# SOURCE DOCUMENT
***

Thank you for the bug report. Verified as described.

maybe not related to BUG#31480, at least the patch submitted in that bug report doesn't help here.

A patch for this bug has been committed. After review, it may
be pushed to the relevant source trees for release in the next
version. You can access the patch from:

  http://lists.mysql.com/commits/107392

3863 Guilhem Bichot	2010-05-04
      Fix for BUG#53298 "wrong result with semijoin (no semijoin strategy chosen)".
      Reviewers: please see questions marked with "QQ"
     @ mysql-test/r/subselect3.result
        fix causes slight plan change
     @ mysql-test/r/subselect4.result
        before the code fix, the final select would return two rows (1 and 1).

***

(Records for locating displayed items)
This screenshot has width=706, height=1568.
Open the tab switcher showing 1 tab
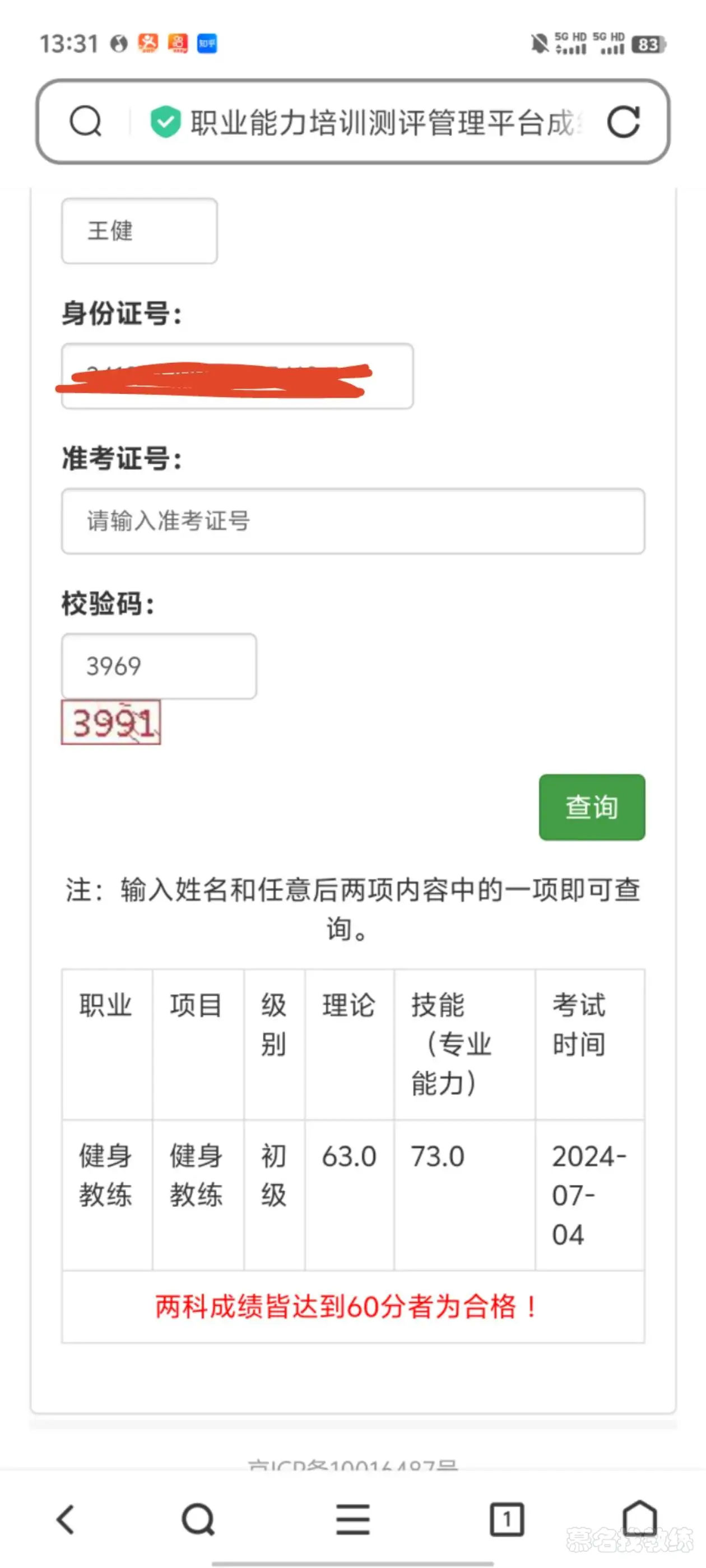[506, 1519]
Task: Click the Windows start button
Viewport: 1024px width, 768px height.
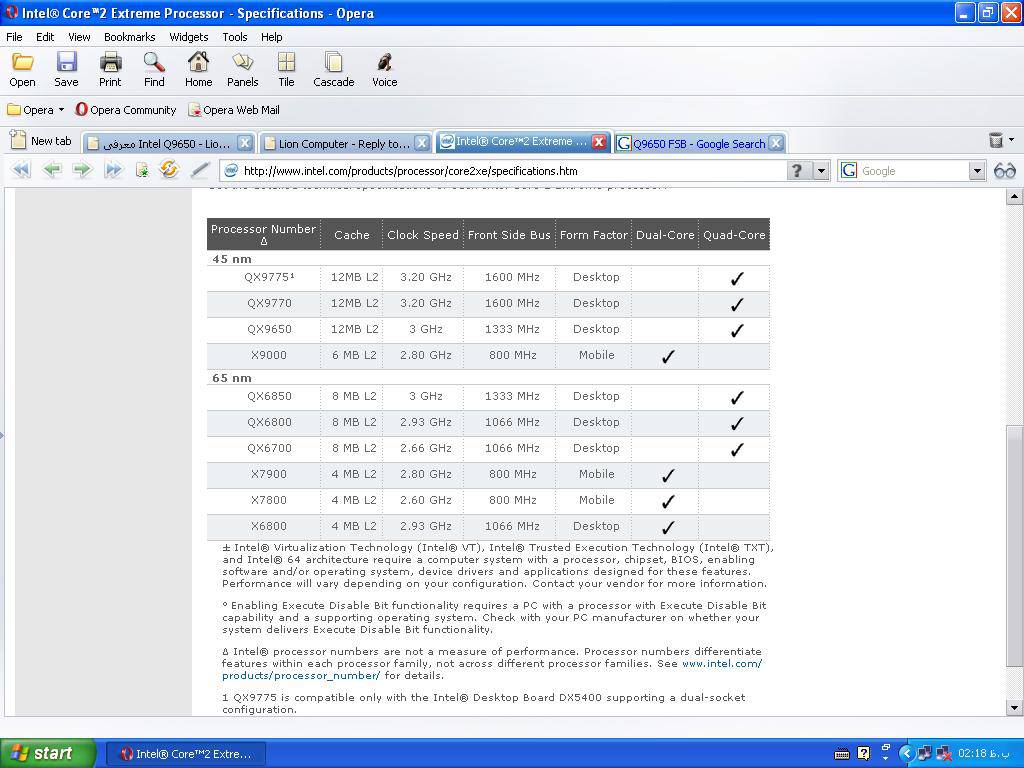Action: (48, 753)
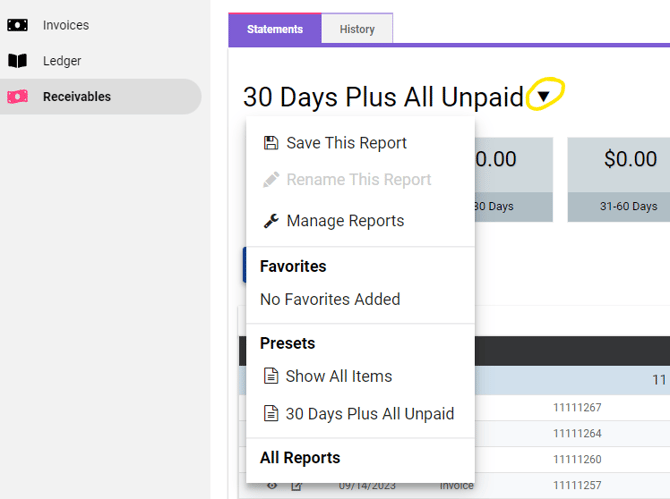Click the Show All Items document icon

pos(270,376)
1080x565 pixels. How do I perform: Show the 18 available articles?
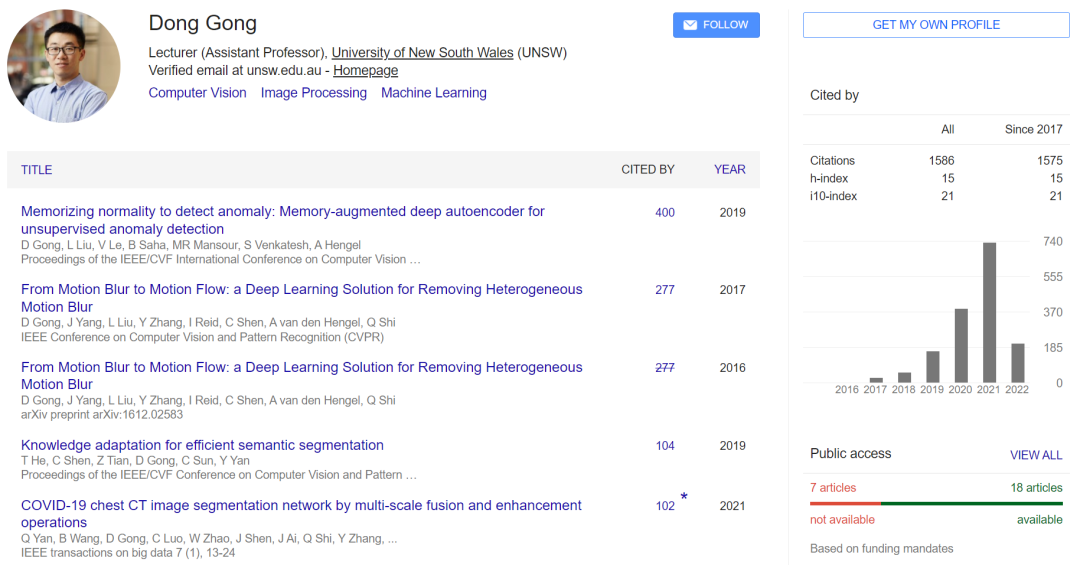tap(1036, 488)
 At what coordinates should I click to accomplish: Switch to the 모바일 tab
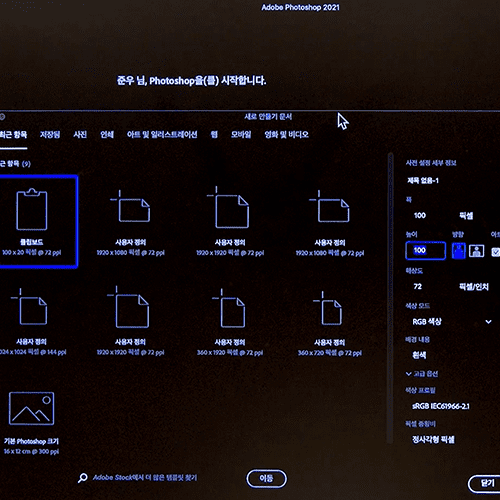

***

# TASKS TO COMPLETE
1. Using the bug thread, determine whether each statement agrees with it: (a) the patch submitted for BUG#31480 resolves the problem reported here; (b) the fix causes a slight plan change in mysql-test/r/subselect3.result; (c) before the code fix, the final select would return three rows. Answer yes or no for each, quoting the deciding words of the bug thread.
2. Revise the part of the records that opens with the line containing "Task: Click the Windows start button" and closes with the end of the records, replacing "coordinates" with "location" and leaving everything else unchanged. Return only those lines, and omit the pictures.

# WRITTEN ANSWERS
1.
(a) No: "the patch submitted in that bug report doesn't help here."
(b) Yes: "fix causes slight plan change"
(c) No: "before the code fix, the final select would return two rows (1 and 1)."

2.
Task: Click the Windows start button
Viewport: 1024px width, 768px height.
Action: (48, 753)
Click the Show All Items document icon

pos(270,376)
1080x565 pixels. How do I perform: Show the 18 available articles?
tap(1036, 488)
 At what location should I click to accomplish: Switch to the 모바일 tab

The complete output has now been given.